A strong opening is an invaluable opportunity to cause a good impression. In fact, there is only one chance for a writer in the “oposiciones process” to impact the examiners with a punchy introduction. The obvious reasoning in the previous statement does not belittle the message, especially if we consider how subjective the evaluation criteria can be.

In this article we would like to focus on some hints to come up with a personal introduction, powerful enough as to catch the eye and create an interest. An initial positive impression may depend on an adequate “punchline” or a strategic organisation of ideas with short and attractive hook.

The first sentence in this article could be taken as the “thesis statement”, since it tells the reader what is at the very heart of this paper, that is, the important role of strategies to elaborate a “hook”. In short, a hooking introduction should count on three indispensable elements:

  • Hook
  • Transition paragraph
  • Thesis statement

The hook can be approached in several ways:

In guise of an example, in a possible FL programming introduction or practical case study one whose focus is on the necessary use of active methodologies and new technologies in the field of FLT, we may start with an inverted pyramid:

The hook statement, which must be quickly identified according to the question in real practice, shall be: “The external evaluation results (i.e. PISA) do not really show the lacks of our young students, but the need to bring to the FL classroom new methodologies that engage our digital native students”.

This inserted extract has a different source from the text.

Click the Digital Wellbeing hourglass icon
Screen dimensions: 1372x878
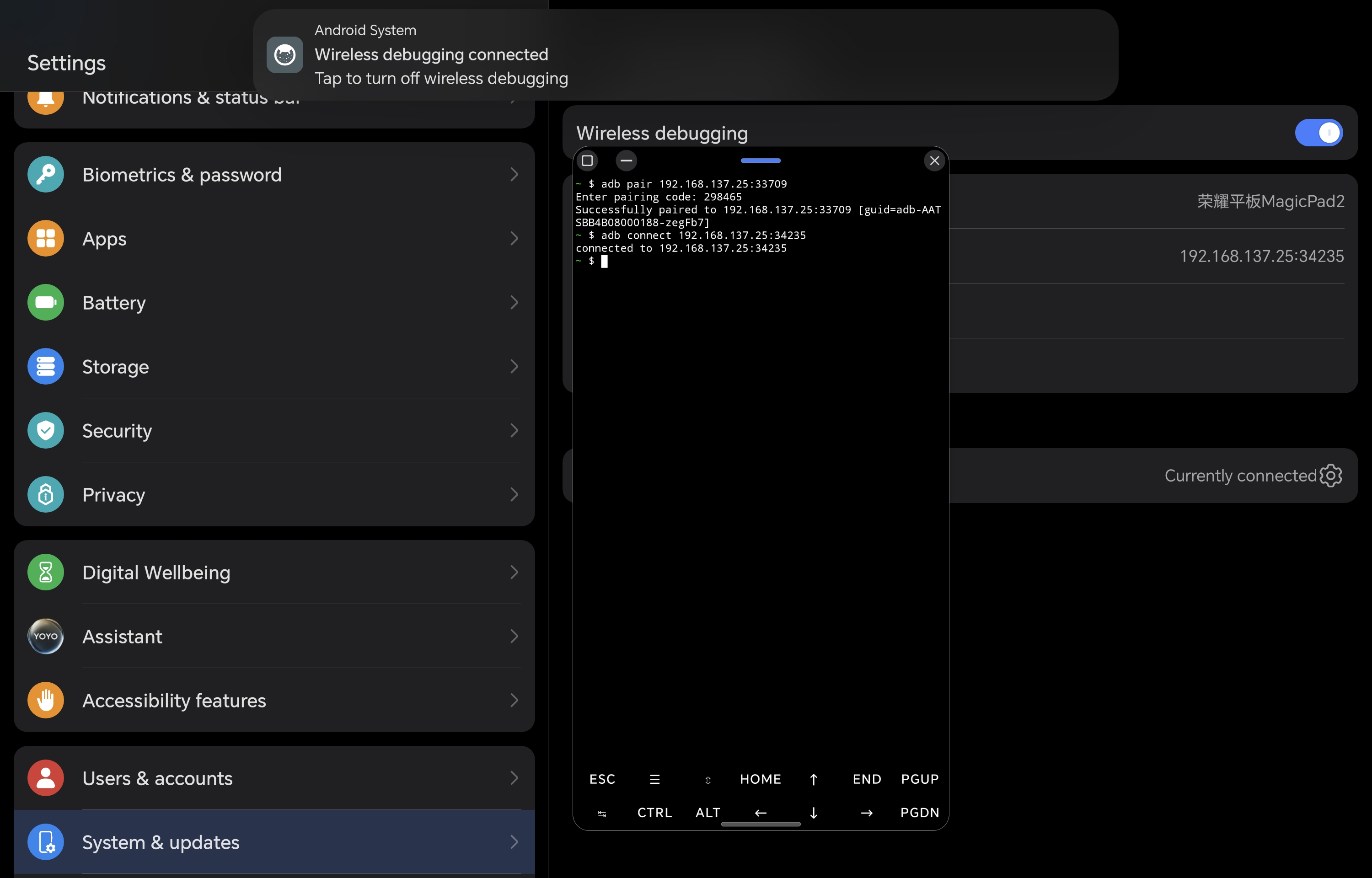point(45,572)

Transitional sentence: Young teachers trained in the context of European programs are aware of this reality, since they may have gone through personal situations of insufficient communicative competence in the FL at some point when being abroad.

Thesis Statement: In this paper we shall analyse those new methodological strategies to approach the teaching of English as a FL in the context of real projects where children are required to use the FL on a daily basis.

We would like to bring this short paper to an end by stressing the power of constant work and daily reading (i.e. appropriate models) and written practice to improve our skills in this important aspect of the “oposiciones”. In our opinion, continuous effort is the key to open the box of inspiration.